7. Another interesting trend growing throughout the league is the joint practice.

More and more teams are spending a few days together going through drills, 9-on-7 and 7-on-7 periods, and quick-whistle team sessions to hone their competitive spirit and fine-tune their X and Os. Steelers coach Mike Tomlin issued a typically Tomlin-esque take on the subject — “It’s hard to box without sparring,” he said — while Rams coach Sean McVay suggested the joint practices are more valuable to teams than pre-season games. It will be interesting to see if the NFLPA attempts to write some language into the next collective bargaining agreement that would eliminate another pre-season game in favor of the increased use of these practice sessions.

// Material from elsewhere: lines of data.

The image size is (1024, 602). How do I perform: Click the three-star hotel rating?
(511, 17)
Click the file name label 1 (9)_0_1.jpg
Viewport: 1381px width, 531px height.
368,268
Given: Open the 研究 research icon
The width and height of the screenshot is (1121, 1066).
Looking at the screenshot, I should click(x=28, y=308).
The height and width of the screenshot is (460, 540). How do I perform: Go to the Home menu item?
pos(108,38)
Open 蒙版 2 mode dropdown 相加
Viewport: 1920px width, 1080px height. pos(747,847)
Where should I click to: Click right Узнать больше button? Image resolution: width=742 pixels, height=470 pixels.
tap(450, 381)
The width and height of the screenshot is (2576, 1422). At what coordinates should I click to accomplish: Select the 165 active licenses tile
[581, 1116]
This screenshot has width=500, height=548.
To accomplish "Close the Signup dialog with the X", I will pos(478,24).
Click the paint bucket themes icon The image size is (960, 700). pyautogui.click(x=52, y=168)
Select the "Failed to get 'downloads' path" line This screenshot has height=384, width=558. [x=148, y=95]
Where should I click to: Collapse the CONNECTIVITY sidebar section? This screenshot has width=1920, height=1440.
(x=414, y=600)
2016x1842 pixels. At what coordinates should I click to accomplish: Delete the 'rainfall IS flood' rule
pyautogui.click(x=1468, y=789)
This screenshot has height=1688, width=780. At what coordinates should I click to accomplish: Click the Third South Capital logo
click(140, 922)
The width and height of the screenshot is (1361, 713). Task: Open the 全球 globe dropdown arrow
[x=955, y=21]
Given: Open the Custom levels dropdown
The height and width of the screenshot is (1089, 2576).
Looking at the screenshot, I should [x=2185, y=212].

8. Finally, as we close out the preseason, I’d like to pause to honor all of the players who are about to get cut.

With 90 or so players in camp, and only 53 allowed on active rosters, that’s about 40% of the league. It’s incredible how hard these young men work to try to make it, and how much they invest in chasing their dream. Some will catch on with other teams or will make practice squads, and some will keep chasing the dream overseas or in alternative leagues. But for those who decide now is the time to move on with their lives, congratulations on making it this far. Only about 6% of all of the young men who play high school football go on to play in college, and about 1% of college players reach the NFL in any capacity. Whether these guys make it or not, they are truly among the world’s elite in the sport of football.